• TO DO:
Using the entries below, write out the line with "Contact (1778, 40)", the line with "Polgármesteri/alpolgármesteri fogadóóra (173, 1338)", and every line in between, exactly as each is written.

• MATERIAL FOR THIS EXERCISE:
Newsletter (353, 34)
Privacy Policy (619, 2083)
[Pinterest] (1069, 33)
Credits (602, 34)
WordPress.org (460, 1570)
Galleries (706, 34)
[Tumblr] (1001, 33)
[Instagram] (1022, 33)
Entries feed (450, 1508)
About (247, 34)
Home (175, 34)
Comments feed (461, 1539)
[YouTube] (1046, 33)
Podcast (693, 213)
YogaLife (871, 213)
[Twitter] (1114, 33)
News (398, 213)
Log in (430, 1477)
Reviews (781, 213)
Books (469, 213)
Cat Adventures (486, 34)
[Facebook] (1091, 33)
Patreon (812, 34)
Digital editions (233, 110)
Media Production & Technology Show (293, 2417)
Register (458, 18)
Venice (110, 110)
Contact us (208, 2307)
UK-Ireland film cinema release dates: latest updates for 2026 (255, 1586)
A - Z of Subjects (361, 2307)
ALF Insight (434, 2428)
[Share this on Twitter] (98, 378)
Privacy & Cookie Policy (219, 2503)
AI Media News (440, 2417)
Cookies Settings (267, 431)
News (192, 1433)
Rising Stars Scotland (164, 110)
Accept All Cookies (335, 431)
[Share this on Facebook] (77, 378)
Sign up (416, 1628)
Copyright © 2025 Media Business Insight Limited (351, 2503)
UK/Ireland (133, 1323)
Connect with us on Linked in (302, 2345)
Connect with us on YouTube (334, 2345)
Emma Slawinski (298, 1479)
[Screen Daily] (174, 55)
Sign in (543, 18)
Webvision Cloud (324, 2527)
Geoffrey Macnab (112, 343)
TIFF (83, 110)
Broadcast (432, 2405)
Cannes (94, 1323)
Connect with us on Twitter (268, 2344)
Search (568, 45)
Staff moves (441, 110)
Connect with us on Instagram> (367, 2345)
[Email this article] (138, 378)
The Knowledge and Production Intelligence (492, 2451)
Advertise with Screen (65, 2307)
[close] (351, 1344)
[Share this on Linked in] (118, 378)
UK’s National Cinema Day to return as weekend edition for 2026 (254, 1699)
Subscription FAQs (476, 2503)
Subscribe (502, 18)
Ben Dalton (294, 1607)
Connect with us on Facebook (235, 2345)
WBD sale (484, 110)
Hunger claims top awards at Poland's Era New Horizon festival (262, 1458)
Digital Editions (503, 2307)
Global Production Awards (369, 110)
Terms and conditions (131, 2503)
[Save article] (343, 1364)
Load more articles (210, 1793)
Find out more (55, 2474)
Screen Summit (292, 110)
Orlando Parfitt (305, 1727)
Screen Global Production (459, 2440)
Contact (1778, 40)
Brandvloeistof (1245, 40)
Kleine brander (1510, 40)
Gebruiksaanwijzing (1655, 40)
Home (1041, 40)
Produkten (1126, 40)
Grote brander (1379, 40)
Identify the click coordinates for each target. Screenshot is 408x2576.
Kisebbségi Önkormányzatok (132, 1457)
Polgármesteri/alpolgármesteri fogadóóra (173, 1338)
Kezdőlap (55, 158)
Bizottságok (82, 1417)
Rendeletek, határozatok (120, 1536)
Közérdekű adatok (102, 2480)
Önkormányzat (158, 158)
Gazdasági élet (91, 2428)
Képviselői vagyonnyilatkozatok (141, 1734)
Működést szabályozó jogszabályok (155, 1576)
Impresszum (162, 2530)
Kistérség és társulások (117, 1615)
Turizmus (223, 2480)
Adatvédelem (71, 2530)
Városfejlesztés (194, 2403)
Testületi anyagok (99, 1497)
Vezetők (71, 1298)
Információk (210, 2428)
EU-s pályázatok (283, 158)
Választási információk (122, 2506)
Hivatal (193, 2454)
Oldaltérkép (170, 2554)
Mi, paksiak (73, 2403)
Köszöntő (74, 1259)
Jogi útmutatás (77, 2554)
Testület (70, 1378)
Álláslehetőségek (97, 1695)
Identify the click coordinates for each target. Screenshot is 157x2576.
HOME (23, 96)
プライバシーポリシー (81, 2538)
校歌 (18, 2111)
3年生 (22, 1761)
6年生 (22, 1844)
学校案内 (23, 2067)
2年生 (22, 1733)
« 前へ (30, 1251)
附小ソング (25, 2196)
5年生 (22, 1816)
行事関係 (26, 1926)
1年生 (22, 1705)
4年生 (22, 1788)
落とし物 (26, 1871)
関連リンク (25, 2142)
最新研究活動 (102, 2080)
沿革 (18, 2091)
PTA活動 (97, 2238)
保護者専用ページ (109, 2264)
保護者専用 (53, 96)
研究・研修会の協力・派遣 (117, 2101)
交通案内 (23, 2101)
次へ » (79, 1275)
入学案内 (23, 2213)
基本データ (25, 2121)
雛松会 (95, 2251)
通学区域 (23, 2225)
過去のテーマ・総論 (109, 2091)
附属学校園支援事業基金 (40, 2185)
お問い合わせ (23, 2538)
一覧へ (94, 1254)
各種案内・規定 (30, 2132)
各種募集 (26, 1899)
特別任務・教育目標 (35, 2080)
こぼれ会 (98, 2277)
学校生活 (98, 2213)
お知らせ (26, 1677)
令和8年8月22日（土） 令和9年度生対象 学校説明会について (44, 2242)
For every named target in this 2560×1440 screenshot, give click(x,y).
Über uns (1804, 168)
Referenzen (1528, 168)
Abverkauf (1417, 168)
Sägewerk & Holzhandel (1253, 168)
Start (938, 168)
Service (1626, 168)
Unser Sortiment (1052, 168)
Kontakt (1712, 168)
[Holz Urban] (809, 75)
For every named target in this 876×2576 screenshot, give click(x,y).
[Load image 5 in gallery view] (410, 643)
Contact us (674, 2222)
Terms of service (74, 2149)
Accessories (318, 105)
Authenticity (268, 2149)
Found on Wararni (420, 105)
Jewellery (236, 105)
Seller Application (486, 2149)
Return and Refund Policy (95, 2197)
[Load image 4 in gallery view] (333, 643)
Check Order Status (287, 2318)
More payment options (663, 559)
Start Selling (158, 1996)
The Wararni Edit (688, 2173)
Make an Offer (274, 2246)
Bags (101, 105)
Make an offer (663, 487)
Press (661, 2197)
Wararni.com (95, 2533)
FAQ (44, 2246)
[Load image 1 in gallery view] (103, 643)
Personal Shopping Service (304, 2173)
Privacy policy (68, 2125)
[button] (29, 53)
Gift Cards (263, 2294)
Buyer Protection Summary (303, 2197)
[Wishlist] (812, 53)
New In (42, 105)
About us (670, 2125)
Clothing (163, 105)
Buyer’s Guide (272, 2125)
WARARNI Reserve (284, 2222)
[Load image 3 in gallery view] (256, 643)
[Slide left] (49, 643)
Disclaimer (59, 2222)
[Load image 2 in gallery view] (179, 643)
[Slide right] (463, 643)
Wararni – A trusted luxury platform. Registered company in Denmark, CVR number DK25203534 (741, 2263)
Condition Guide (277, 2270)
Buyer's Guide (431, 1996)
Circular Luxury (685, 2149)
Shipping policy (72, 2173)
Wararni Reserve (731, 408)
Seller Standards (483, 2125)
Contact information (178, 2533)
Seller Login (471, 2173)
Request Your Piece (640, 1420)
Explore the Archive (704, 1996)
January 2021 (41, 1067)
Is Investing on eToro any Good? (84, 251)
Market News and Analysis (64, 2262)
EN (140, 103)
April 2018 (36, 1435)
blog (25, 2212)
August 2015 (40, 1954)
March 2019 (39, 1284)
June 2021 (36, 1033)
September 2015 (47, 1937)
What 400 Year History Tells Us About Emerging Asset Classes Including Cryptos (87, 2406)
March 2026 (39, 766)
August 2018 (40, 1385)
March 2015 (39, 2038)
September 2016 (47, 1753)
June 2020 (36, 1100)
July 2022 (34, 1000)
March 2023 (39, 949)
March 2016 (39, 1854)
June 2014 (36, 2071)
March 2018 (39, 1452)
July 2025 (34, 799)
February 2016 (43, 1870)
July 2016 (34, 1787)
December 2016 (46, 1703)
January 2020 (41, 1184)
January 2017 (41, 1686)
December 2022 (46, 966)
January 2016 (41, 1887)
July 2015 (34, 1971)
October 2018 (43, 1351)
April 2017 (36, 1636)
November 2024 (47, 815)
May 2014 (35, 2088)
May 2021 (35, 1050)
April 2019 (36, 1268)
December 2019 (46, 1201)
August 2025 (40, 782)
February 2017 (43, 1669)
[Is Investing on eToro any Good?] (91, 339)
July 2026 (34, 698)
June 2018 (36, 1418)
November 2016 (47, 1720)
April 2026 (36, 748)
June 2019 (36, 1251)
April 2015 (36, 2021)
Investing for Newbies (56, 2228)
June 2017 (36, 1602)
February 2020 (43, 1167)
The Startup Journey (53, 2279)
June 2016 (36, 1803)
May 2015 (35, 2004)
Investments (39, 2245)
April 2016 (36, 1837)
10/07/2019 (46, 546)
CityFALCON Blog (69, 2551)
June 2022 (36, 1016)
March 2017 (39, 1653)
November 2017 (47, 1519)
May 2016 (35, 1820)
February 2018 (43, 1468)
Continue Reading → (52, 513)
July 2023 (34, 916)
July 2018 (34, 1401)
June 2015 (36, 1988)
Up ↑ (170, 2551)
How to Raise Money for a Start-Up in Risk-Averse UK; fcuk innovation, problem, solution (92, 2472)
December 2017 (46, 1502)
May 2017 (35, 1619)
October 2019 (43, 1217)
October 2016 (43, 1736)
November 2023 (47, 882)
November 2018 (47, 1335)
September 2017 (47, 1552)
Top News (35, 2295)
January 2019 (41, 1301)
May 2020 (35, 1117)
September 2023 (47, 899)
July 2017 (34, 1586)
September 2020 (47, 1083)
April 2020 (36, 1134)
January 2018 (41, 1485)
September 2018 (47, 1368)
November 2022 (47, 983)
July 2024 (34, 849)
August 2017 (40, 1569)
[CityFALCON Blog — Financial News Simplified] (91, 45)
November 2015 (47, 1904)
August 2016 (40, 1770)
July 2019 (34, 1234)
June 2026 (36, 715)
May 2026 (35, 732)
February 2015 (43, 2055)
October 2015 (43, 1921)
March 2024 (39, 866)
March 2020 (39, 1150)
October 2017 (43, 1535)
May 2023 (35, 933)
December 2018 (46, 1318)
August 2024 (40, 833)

• OUTPUT BELOW:
Contact (1778, 40)
Brandvloeistof (1245, 40)
Kleine brander (1510, 40)
Gebruiksaanwijzing (1655, 40)
Home (1041, 40)
Produkten (1126, 40)
Grote brander (1379, 40)
Identify the click coordinates for each target. Screenshot is 408x2576.
Kisebbségi Önkormányzatok (132, 1457)
Polgármesteri/alpolgármesteri fogadóóra (173, 1338)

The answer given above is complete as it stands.